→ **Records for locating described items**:
┄┄┄┄┄┄┄┄┄┄

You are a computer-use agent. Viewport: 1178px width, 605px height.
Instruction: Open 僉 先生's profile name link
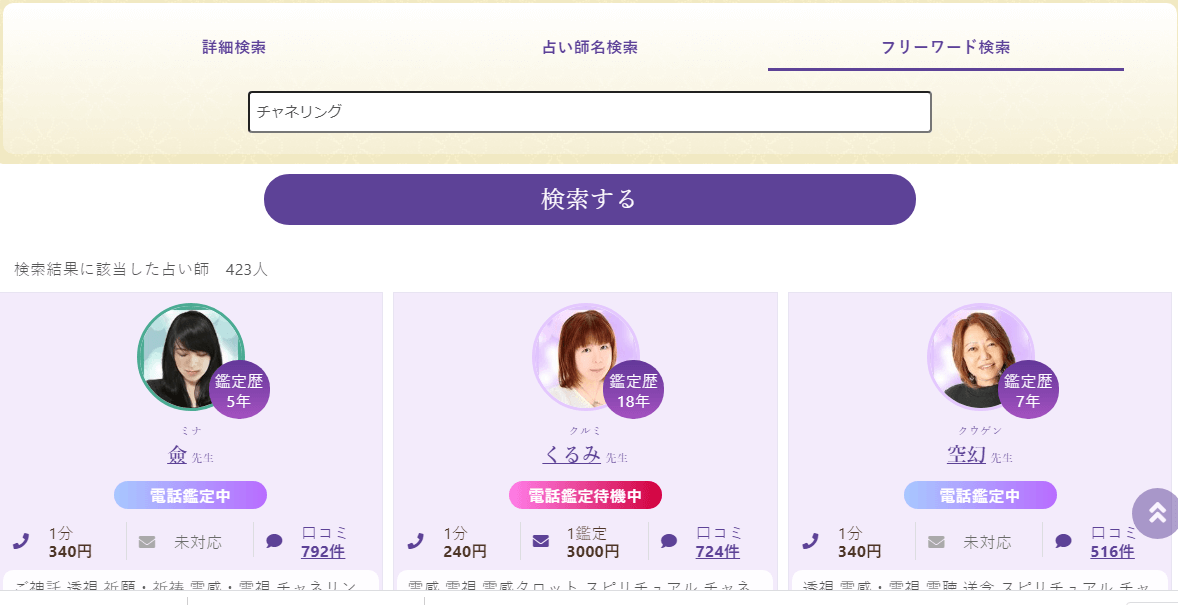click(x=177, y=455)
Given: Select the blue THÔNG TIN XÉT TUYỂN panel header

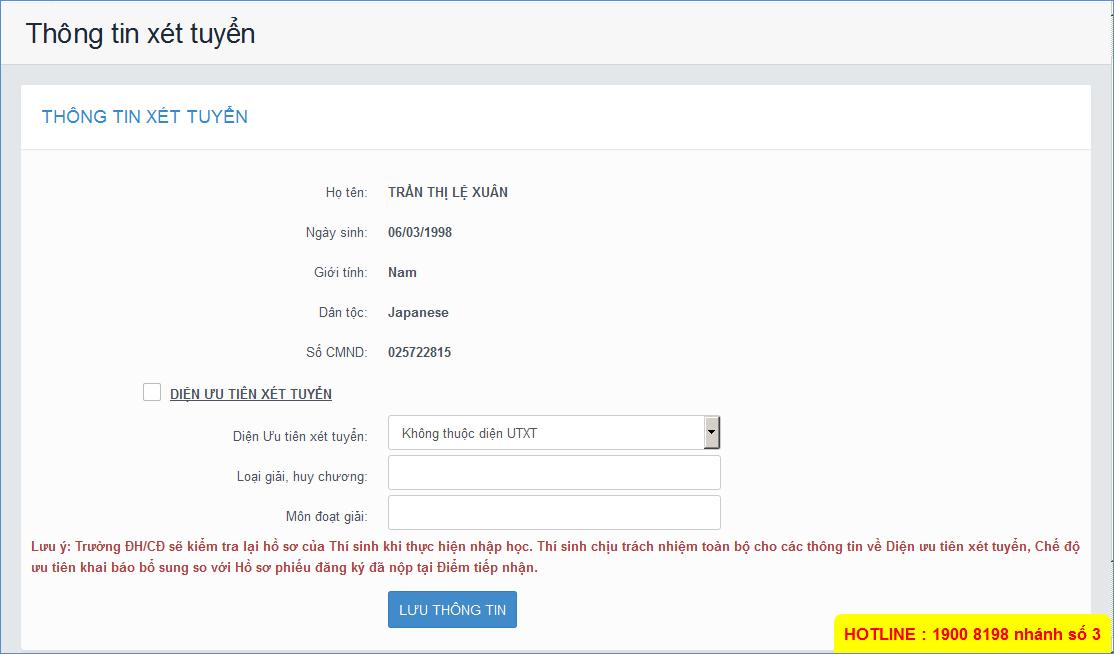Looking at the screenshot, I should coord(145,117).
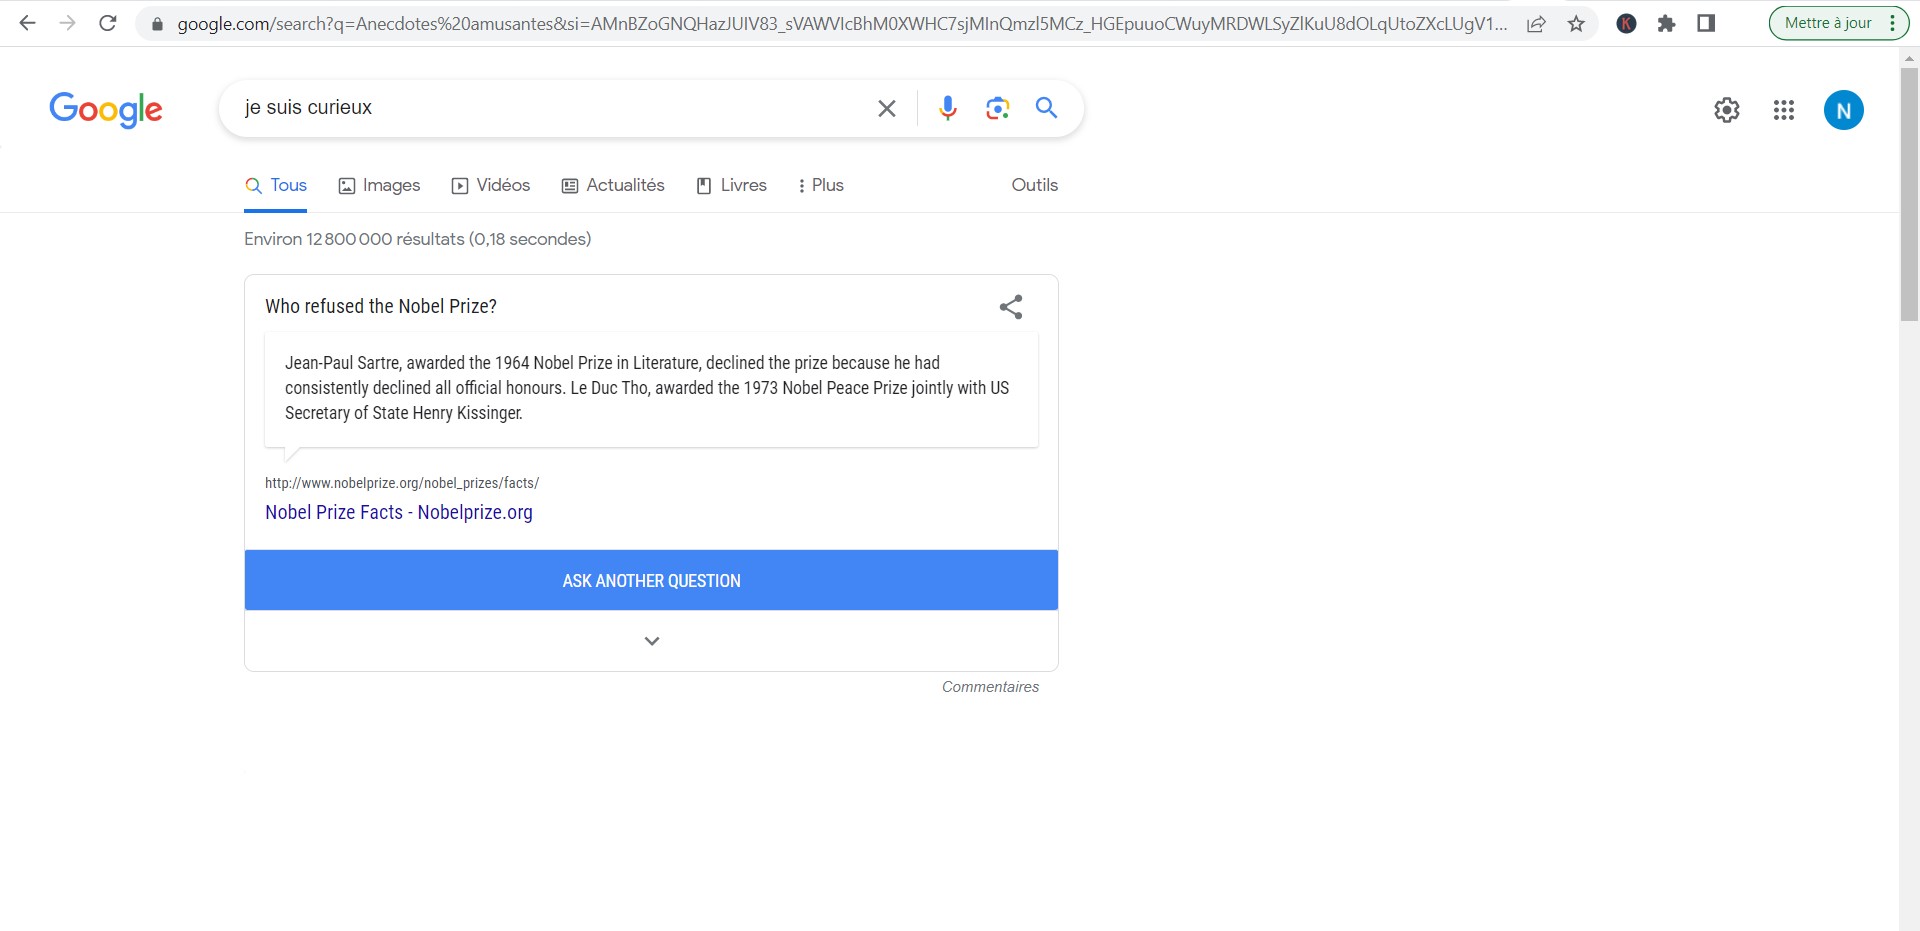Switch to the Actualités tab
This screenshot has width=1920, height=931.
(x=613, y=186)
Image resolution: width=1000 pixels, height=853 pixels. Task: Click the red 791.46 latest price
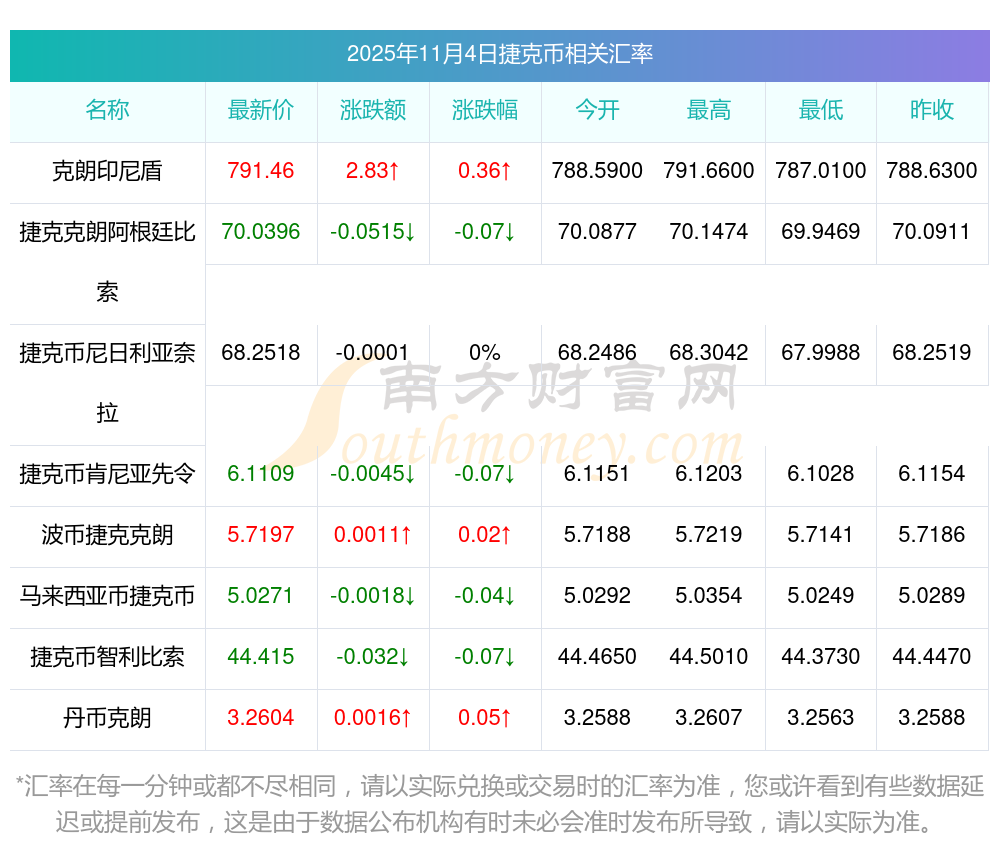pos(261,171)
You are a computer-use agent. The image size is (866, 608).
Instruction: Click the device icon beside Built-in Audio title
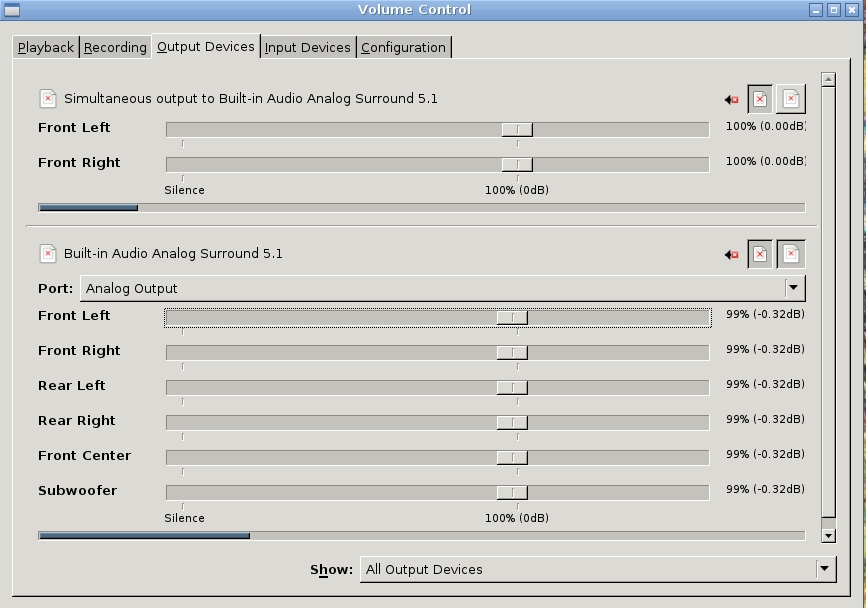[48, 254]
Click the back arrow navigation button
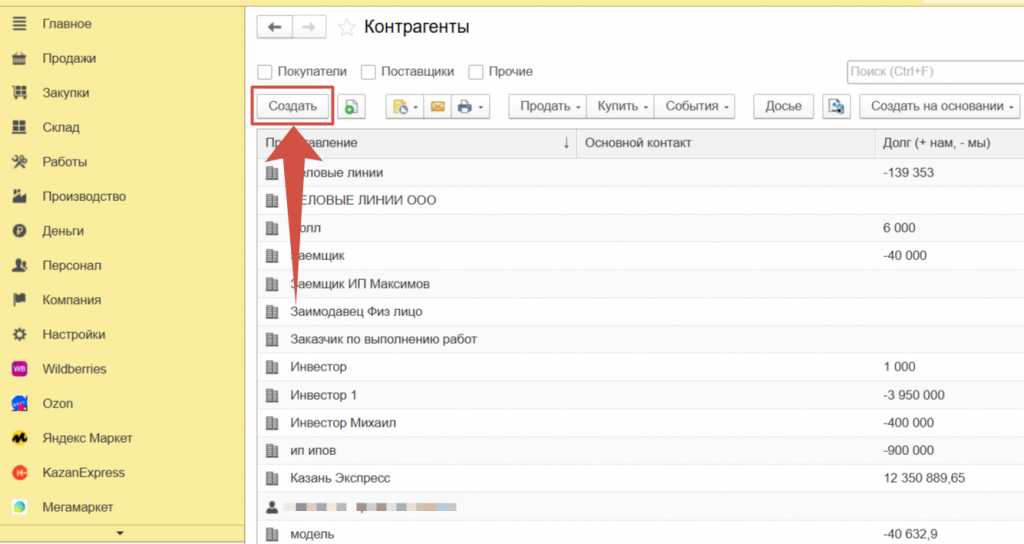Viewport: 1024px width, 544px height. pos(274,28)
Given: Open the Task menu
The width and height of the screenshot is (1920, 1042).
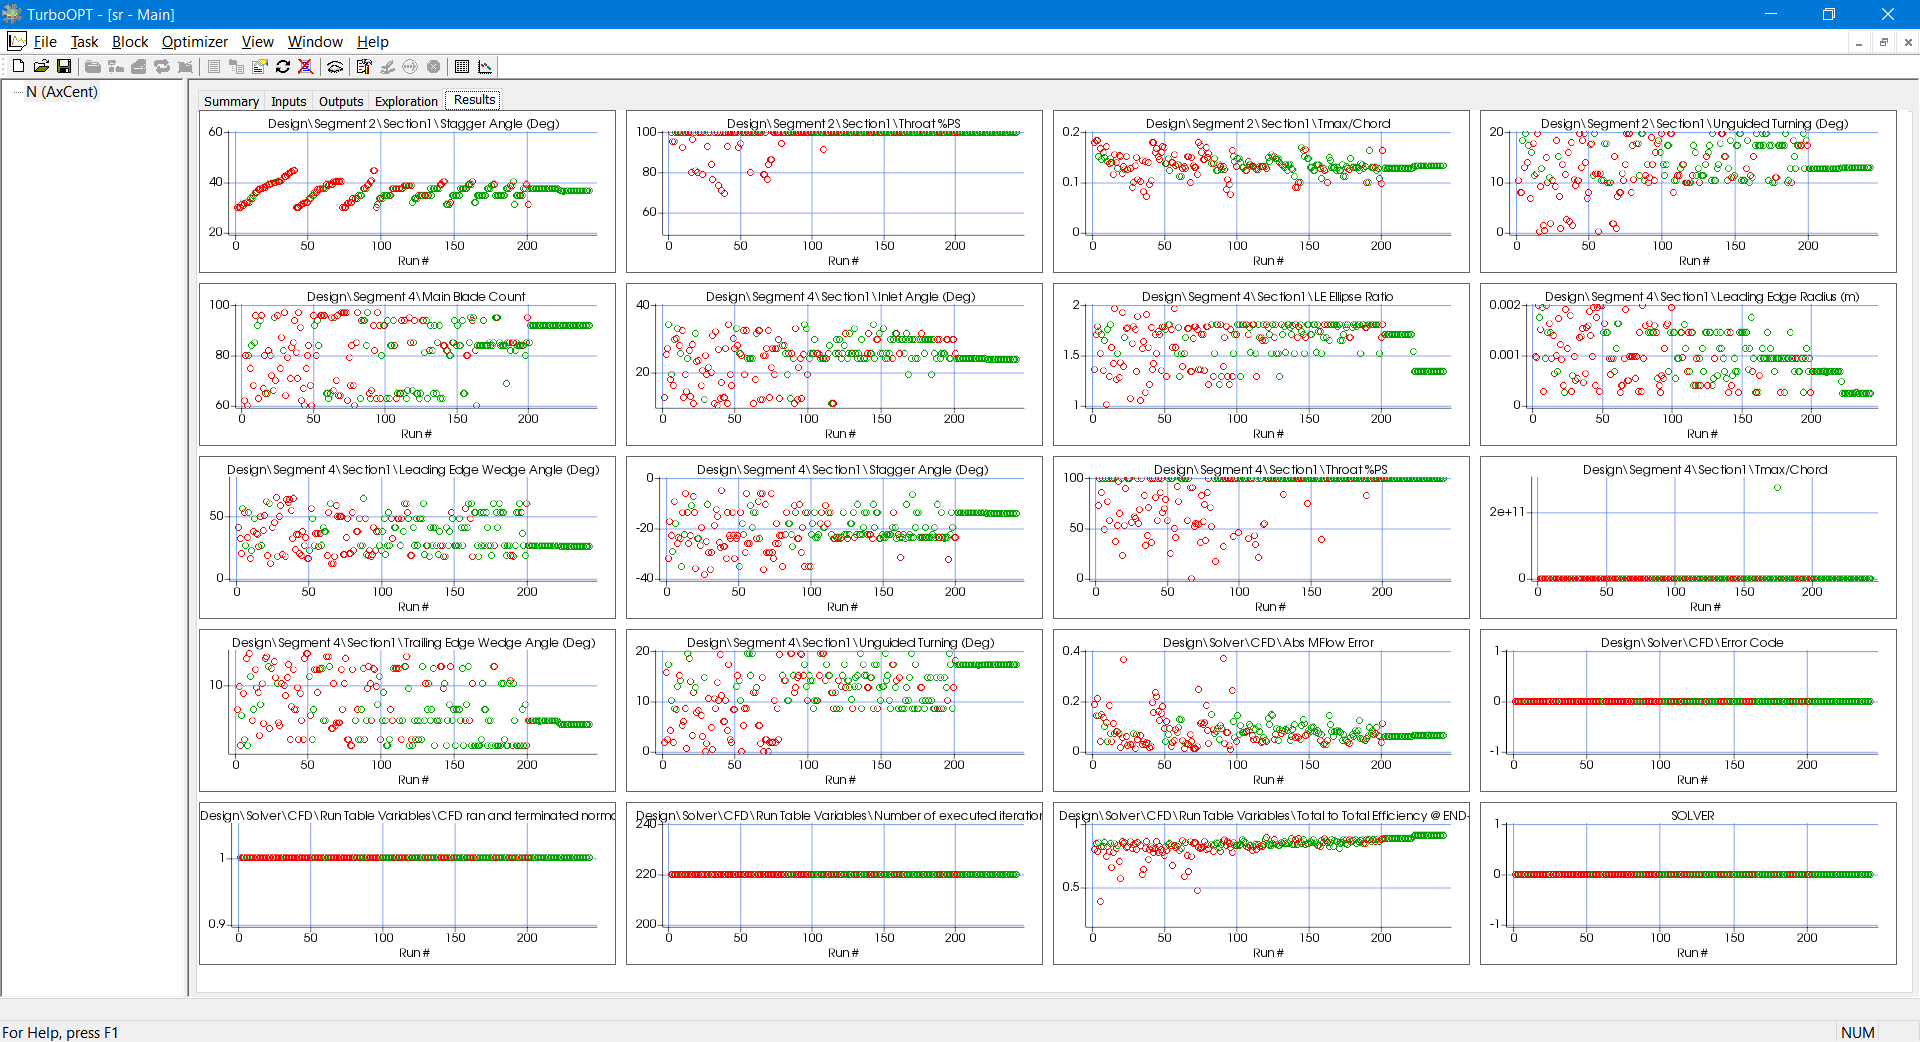Looking at the screenshot, I should pyautogui.click(x=84, y=42).
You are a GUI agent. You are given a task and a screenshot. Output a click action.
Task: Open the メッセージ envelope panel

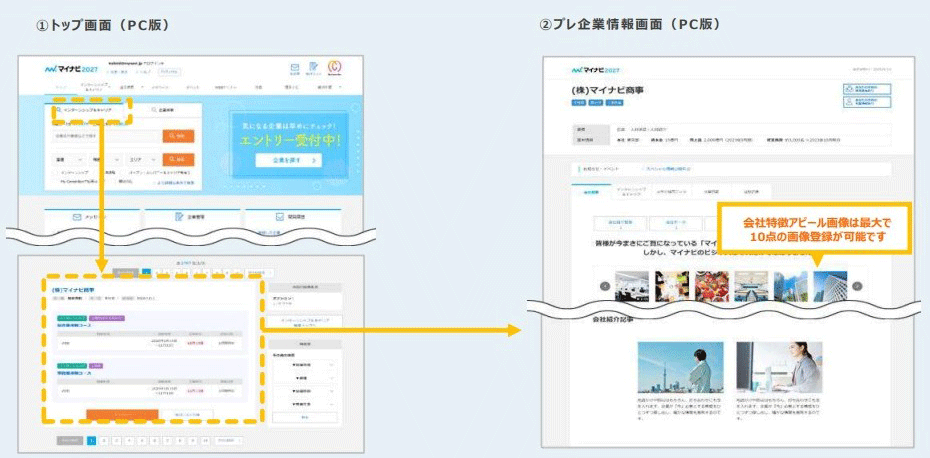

┄┄┄┄┄┄┄┄┄┄

Can you retype all of the lines above word for word, leaving out the pictures?

→ **Exercise output**:
You are a computer-use agent. Viewport: 1178px width, 605px height.
Instruction: Open 僉 先生's profile name link
click(x=177, y=455)
Given: Select the blue THÔNG TIN XÉT TUYỂN panel header

Looking at the screenshot, I should coord(145,117).
Switch to the Actualités tab
This screenshot has width=1920, height=931.
(x=613, y=186)
Image resolution: width=1000 pixels, height=853 pixels. Task: Click the red 791.46 latest price
pos(261,171)
You are a computer-use agent. The image size is (866, 608).
Instruction: Click the device icon beside Built-in Audio title
[48, 254]
Click the back arrow navigation button
Viewport: 1024px width, 544px height. pos(274,28)
Given: Open the Task menu
The width and height of the screenshot is (1920, 1042).
Looking at the screenshot, I should pyautogui.click(x=84, y=42).
You are a GUI agent. You are given a task and a screenshot. Output a click action.
Task: Open the メッセージ envelope panel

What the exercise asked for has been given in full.